--- Exercise passage ---
Harmony: I got to thinking that we use these animals as museum exhibits in the living history museum, that is our Historic Area, and I got to thinking you yourself are kind of a museum exhibit. Your trade, your expertise, the care of animals, the raising and the husbanding, the care that you take of animals is so rarely seen anymore. Do you feel like this is an expertise that our society is kind of evolving away from or has outsourced?
Elaine: I think that’s true with all of agriculture. We’ve really gotten away from agriculture as something that everybody understands and everybody’s involved in. Now having said that, I think we’re starting to see a turn-around with people having gardens, and chickens are the hot pet to have now. More and more townships and counties are allowing chickens in urban settings. So I kind of hope we have turned the corner, but it is a job that not an awful lot of people are familiar with.
A huge part of it is just common sense, to be perfectly honest. You should look at the animals and understand them when they’re healthy so that you can look at them and say, “That animals doesn’t quite look right. That chicken’s not holding his tail quite the way he was. That sheep’s looking droopy.” So you can catch problems before they arise. Because livestock’s pretty good at hiding the fact that they’re ill, because if they’re out on the plains and they look ill then a wolf is going to say, “Hmmmm, that one could be easy to catch.”

--- Tasks to complete ---
1. List every specific kind of animal named in the livestock interview.
2. Write the next part of the livestock interview, picking up after its final sentence.
The records play no role in this work.

--- Records ---
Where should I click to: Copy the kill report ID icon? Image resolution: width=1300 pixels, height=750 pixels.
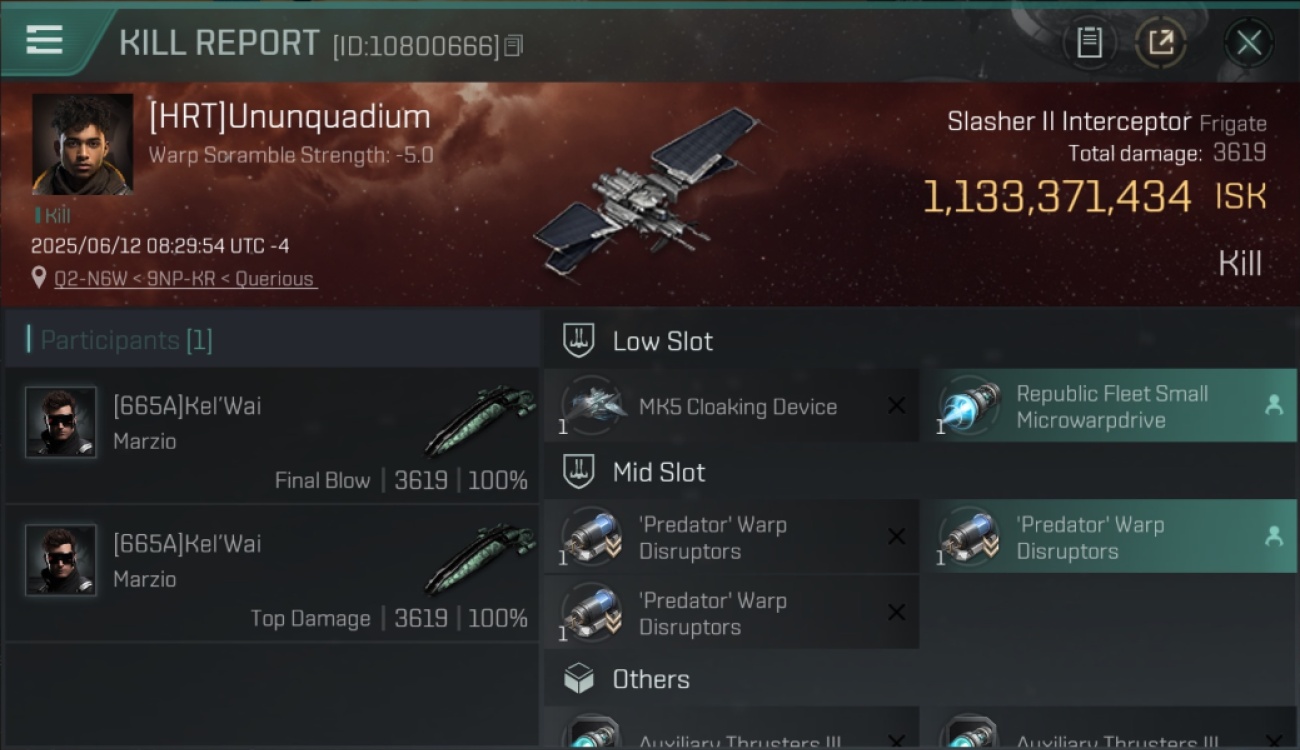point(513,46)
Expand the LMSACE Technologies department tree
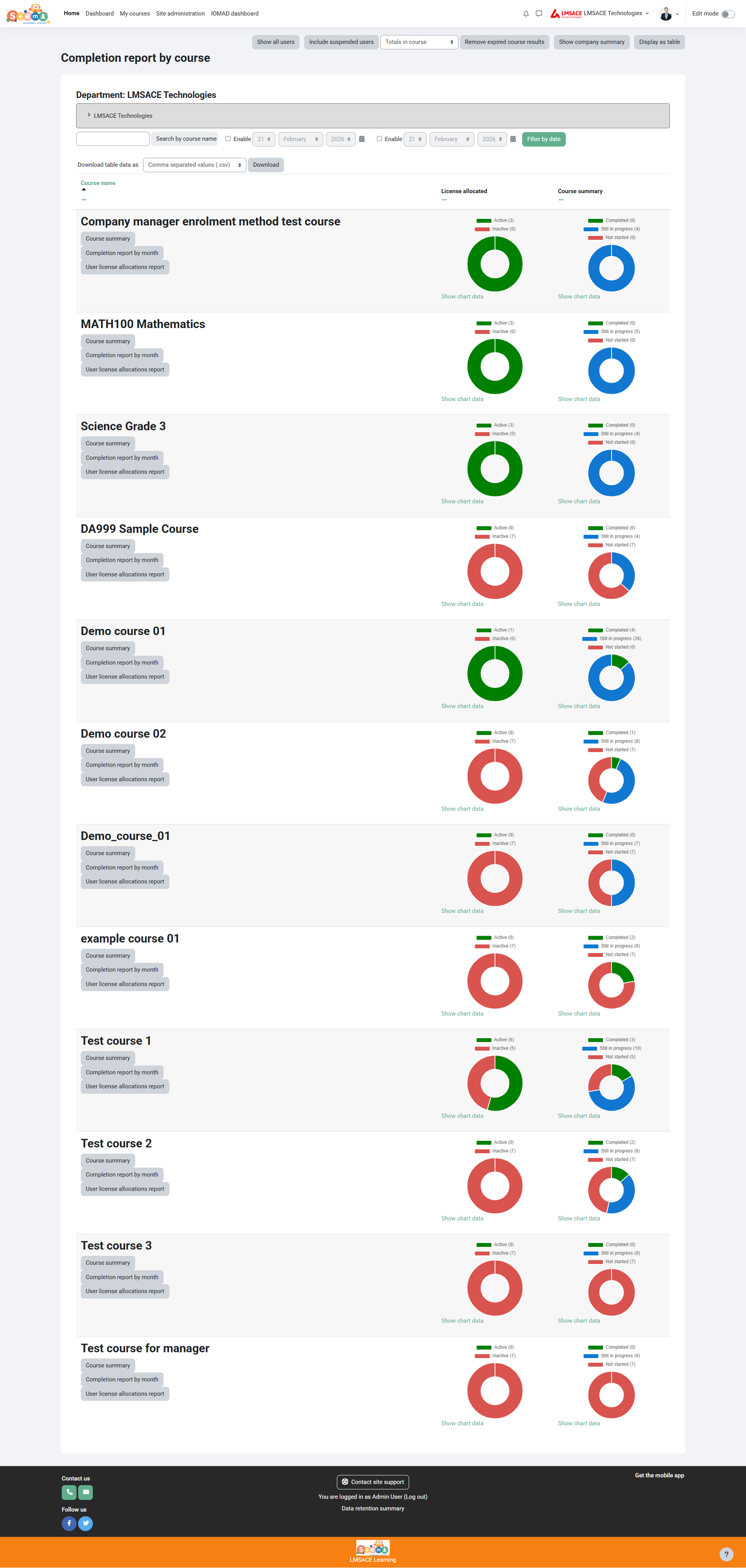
...
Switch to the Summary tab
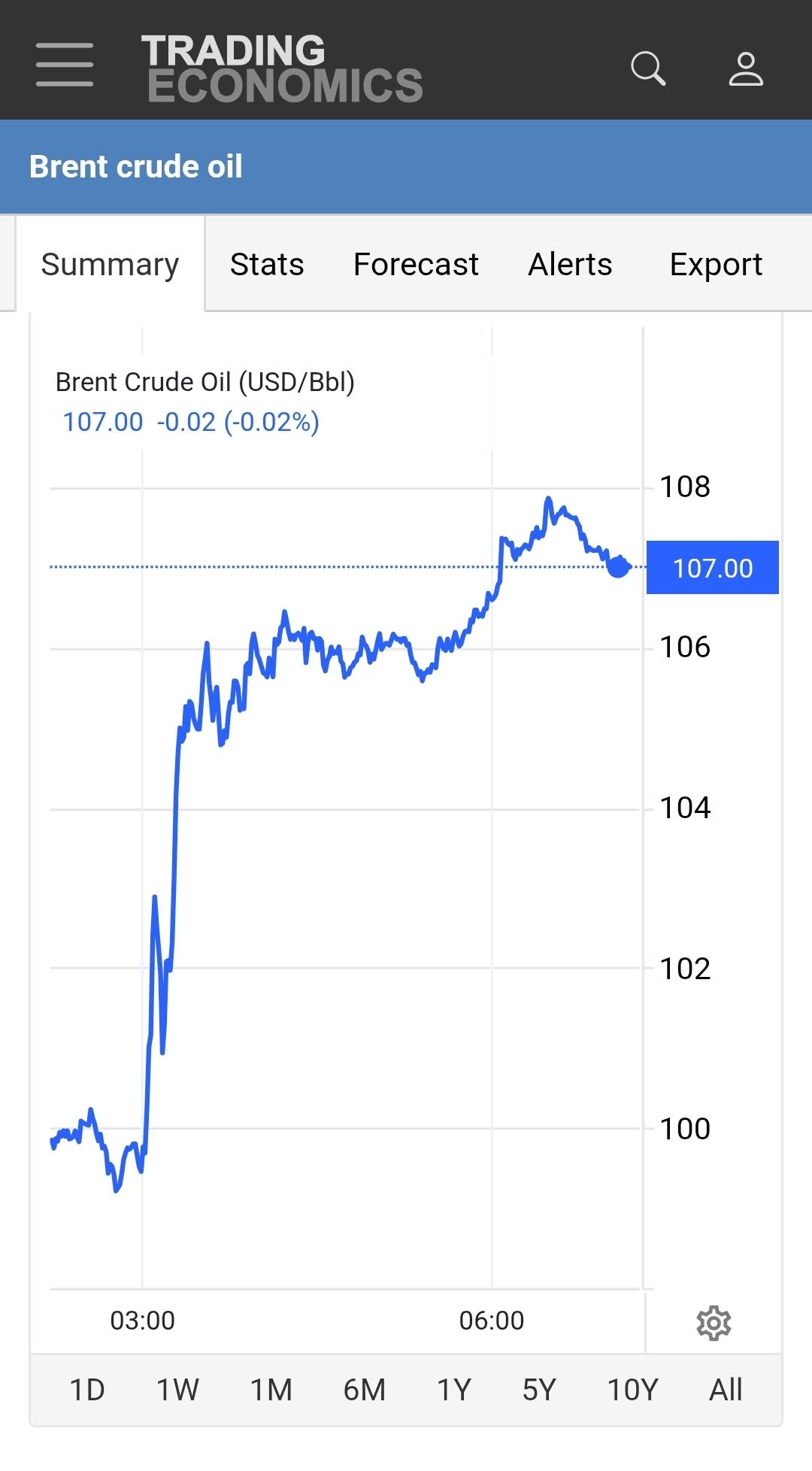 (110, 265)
* * *
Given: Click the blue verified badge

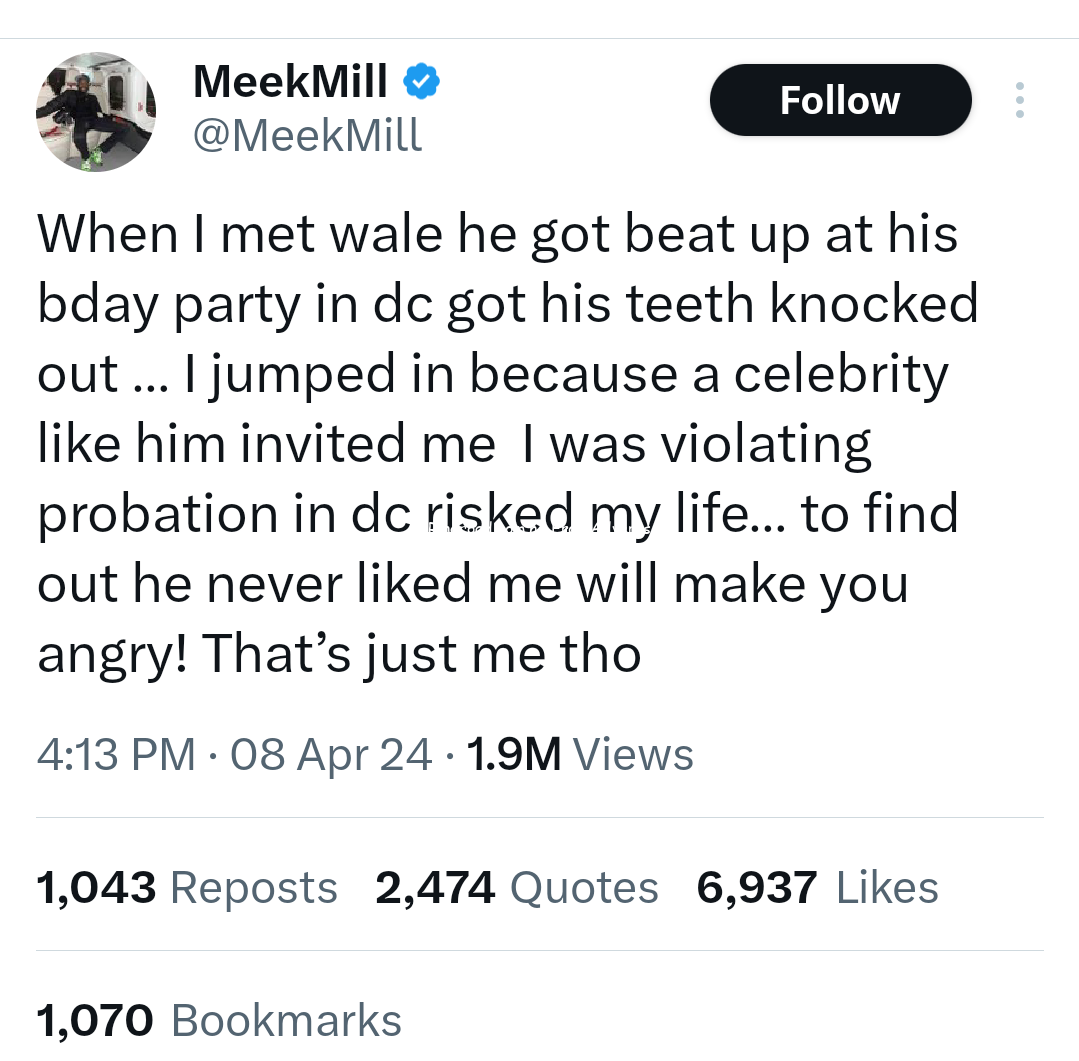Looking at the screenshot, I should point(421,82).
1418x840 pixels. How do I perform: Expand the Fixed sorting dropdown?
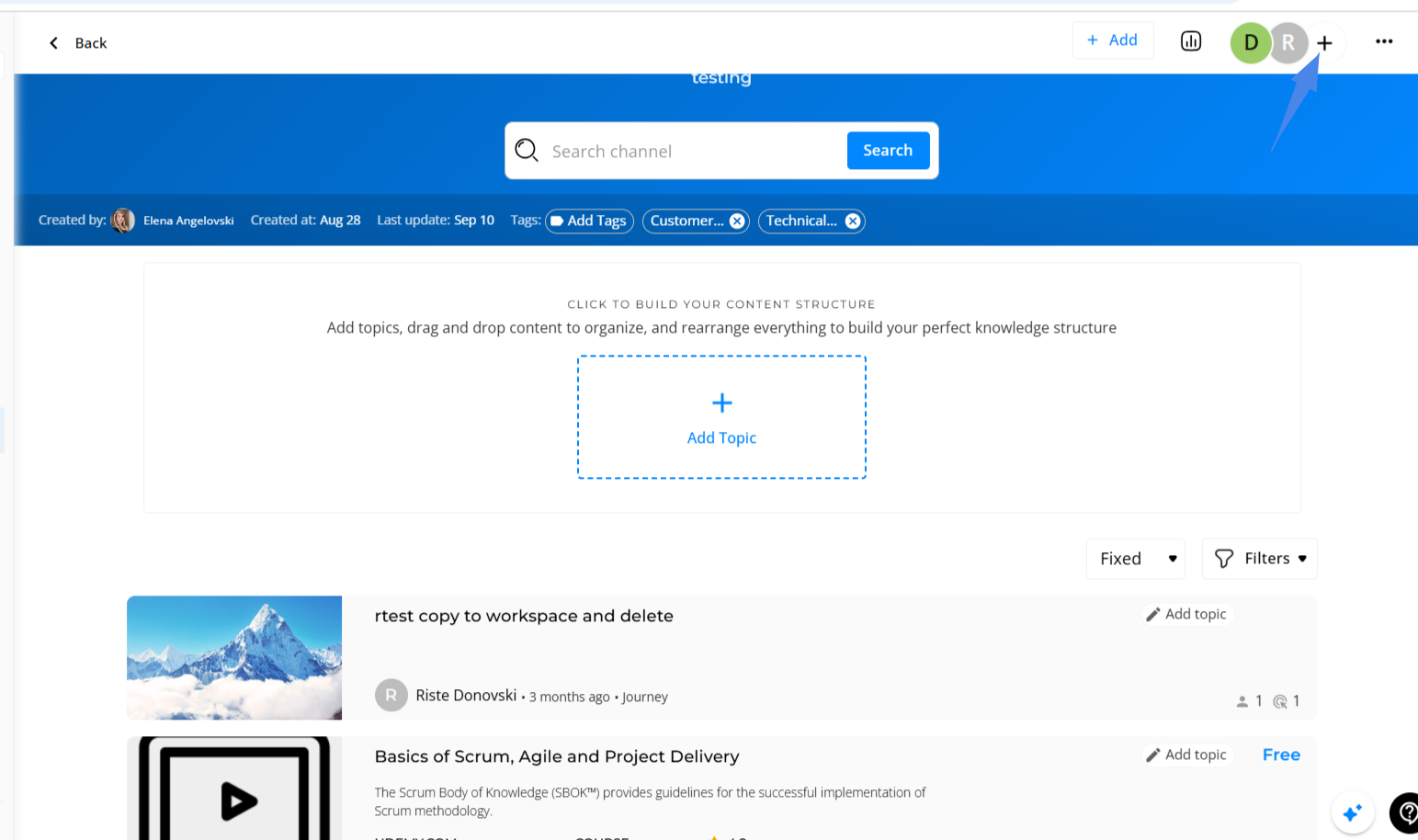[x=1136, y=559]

--- Responses by task ---
1. Chickens, sheep, and wolves.

2.
Harmony: When people come through the Historic Area this summer, as we hope many, many of them do, what do you want them to look for or what do you want them to appreciate, what do you want them to see when they look at this diversity of animals that they’ll find here.
Elaine: I want them to see their history. To think about the fact that if they had lived 200 years ago they probably would have had a few acres, one or two cows, a couple of sheep, a couple of horses, two or three pigs and a flock of chickens and would have had contact with those animals every day. The women would have been milking the cows every day. The men and the women to some extent would have been working the horses and the cattle in the field. So it’s a tactile, hands-on experience that you would have had 200 years ago.
And I hope you’ll look at the animals and realize that they really are a living safety deposit box for us in the future, and it’s not just us that’s doing it. There are folks all over the United States who are doing it, there are folks all around the world who are really starting to realize how important this is and there are rare breeds folks in Europe and South America and Africa. It’s something that joins all of us.
Harmony: Elaine, thank you so much for being here today.
Elaine: You’re welcome.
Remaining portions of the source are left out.